CourtU.S. District Court — Northern District of California

COPYRIGHT MATERIAL OMITTED

Jesse B. Grove, Thomas R. Goin, John R. Foote, Thelen, Marrin, Johnson & Bridges, San Francisco, Cal., for plaintiff.

Edgar Paul Boyko, Fletcher W. Paddison, Miller, Boyko & Bell, San Diego, Cal., Charles E. Cole, Edward T. Noonan, Law Offices of Charles Cole, Fairbanks, Alaska, for defendants except Estate of Butler, Snyder, Prevedello and Allen.

Ronald W. Lorensen, Acting Atty. Gen., Thomas H. Robertson, Asst. Atty. Gen., State of Alaska, Dept. of Law, Juneau, Alaska, for intervenors.

OPINION AND ORDER

ORRICK, District Judge.

This decision holding that this Court will not abstain from considering vel non to exercise its jurisdiction to protect the decree entered in a companion case involving the same parties and the same issues merely adds more strands to the arcane web of federal and state litigation involving charges by governmental agencies and one thousand former employees of Bechtel Petroleum Co. ("Bechtel") that Bechtel, in the course of its construction of the Trans-Alaska Oil Pipeline Project, violated both state and federal wage and hour laws, namely, the Alaska Wage and Hour Act, Alaska Stat. 23.10.060 ("AWHA"), and the federal Fair Labor Standards Act, 29 U.S.C. § 201 et seq. ("FLSA"). A detailed statement of prior federal and state actions is set forth as Appendix A to this opinion, but for present purposes a brief summary of both the relevant substantive law and facts of this case will suffice.

Whenever federal and state substantive laws reflect policy concerns as similar as those at stake here, striking an appropriate balance between the federal and state interests and providing reasonable procedures for parties to vindicate their federal and state claims can be a delicate matter indeed. It is essential that important federal and state substantive claims both be heard, while at the same time protecting the parties against duplicative litigation and unnecessary and endless jurisdictional disputes.

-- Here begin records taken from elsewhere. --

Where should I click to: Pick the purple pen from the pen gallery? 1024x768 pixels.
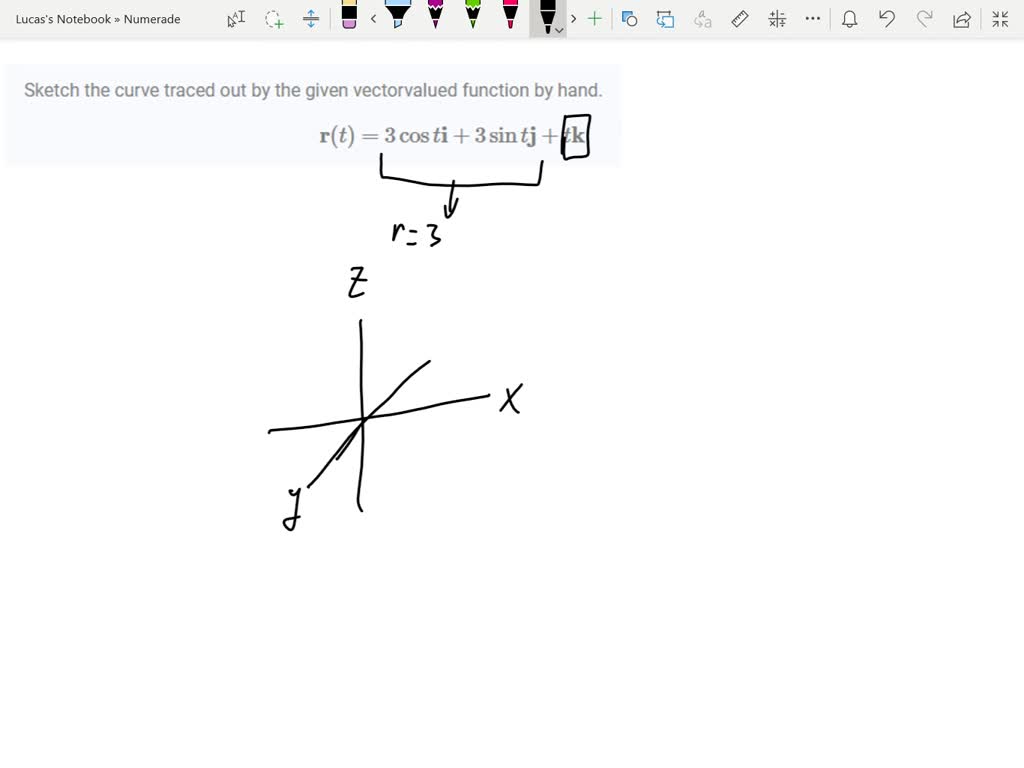(434, 18)
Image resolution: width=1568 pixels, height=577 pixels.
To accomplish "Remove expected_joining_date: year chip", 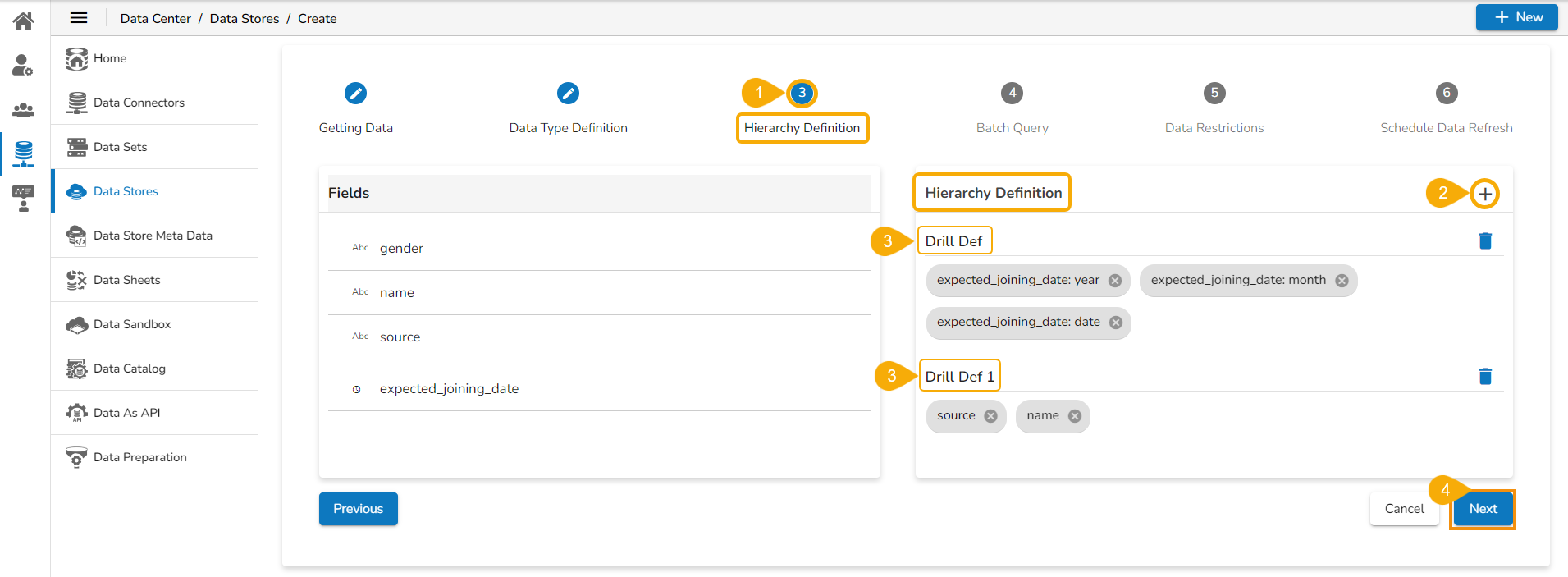I will click(1115, 281).
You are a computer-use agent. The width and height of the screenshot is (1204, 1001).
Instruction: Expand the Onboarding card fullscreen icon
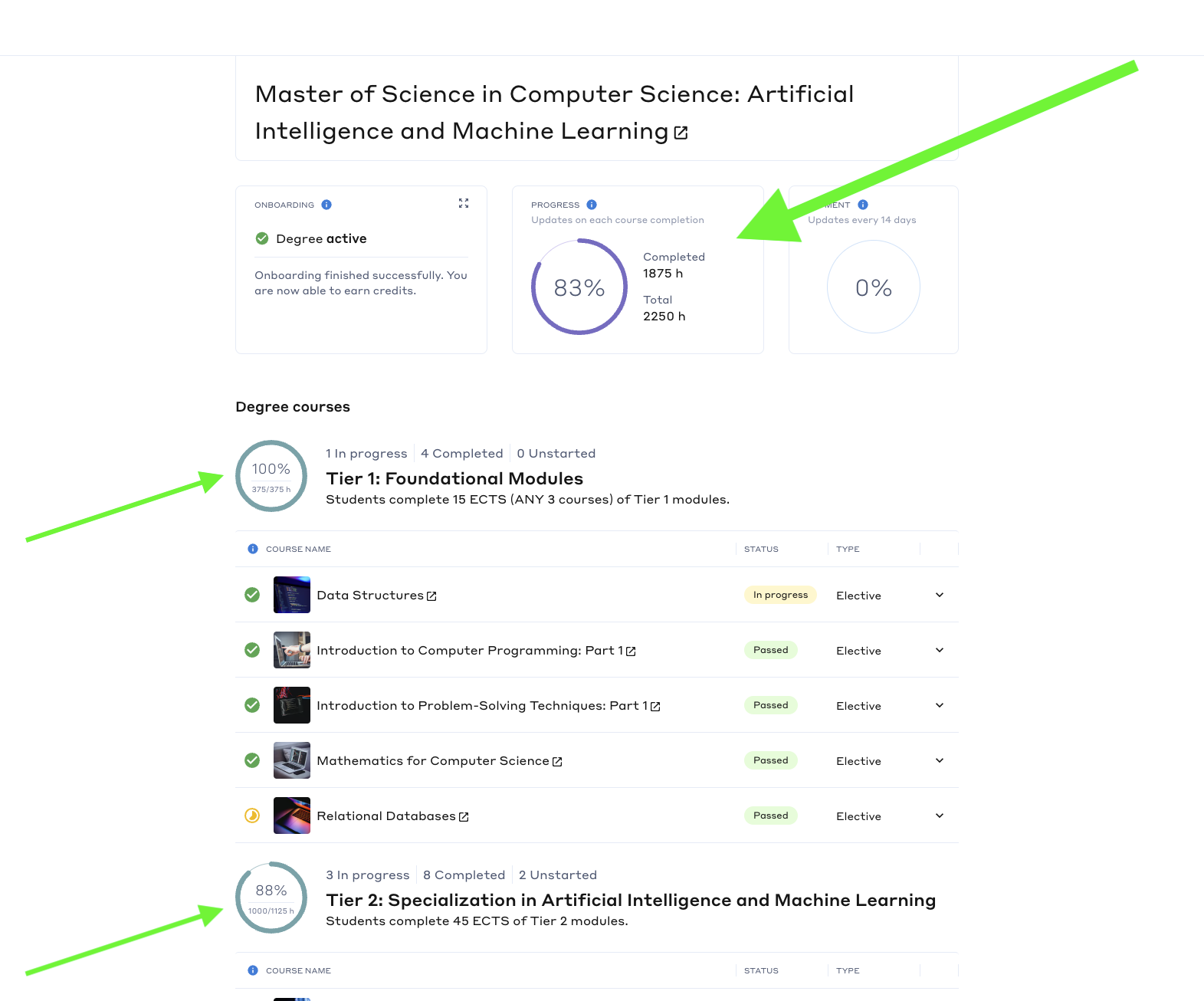point(464,203)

Prior litigation in this case has filled in some of the questions of the substantive overlap between the federal and state statutes. Although both of these statutes are intended for workers' protection, their provisions are not identical. For example, both FLSA and AWHA provide that failure to pay overtime for hours worked in excess of forty hours per week is a violation requiring compensation but, under the Alaska statute, work in excess of eight hours per day may provide independent justification for overtime pay. In addition, AWHA provides for liquidated damages (including amounts for interest and attorneys' fees), but § 217, the relevant provision of FLSA, makes no provision for liquidated damages, and liquidated damages were not at issue in the prior federal litigation here. Bechtel urged in state court that FLSA had preempted state law. Although an Alaska lower court agreed, that victory was short-lived. The Alaska Supreme Court held that FLSA did not preempt AWHA and that employers sued under both provisions could be protected from double exposure by allowing an offset against any state claim of liabilities under the federal statute. Webster v. Bechtel, Inc., 621 P.2d 890 (Alaska 1980).

The first action in this case was a state class action under AWHA. About a month after the state action was filed — and on the same day the class was certified — the United States Secretary of Labor ("the Secretary") brought FLSA claims in this Court on behalf of the same employees relating to the same period of employment. While appeal to the Alaska Supreme Court on the lower court's finding that the state claim had been preempted by federal law was pending, Bechtel and the Secretary entered into a consent decree, upon which this Court entered judgment. Marshall v. Bechtel, Inc., No. C-77-1777 WHO (Oct. 23, 1978). That judgment required Bechtel to pay certain employees an amount not to exceed $3,000,000 and to avoid future violations of FLSA. In the state class action plaintiffs continued to press their state claims under AWHA and on March 26, 1982, the Alaska trial court denied Bechtel's motion for partial summary judgment as well as Bechtel's claim that the Marshall consent decree was res judicata on the state claims. Webster v. Bechtel, Inc., No. 4FA-77-1358 Civ. (Alaska Super.Ct. Mar. 26, 1982).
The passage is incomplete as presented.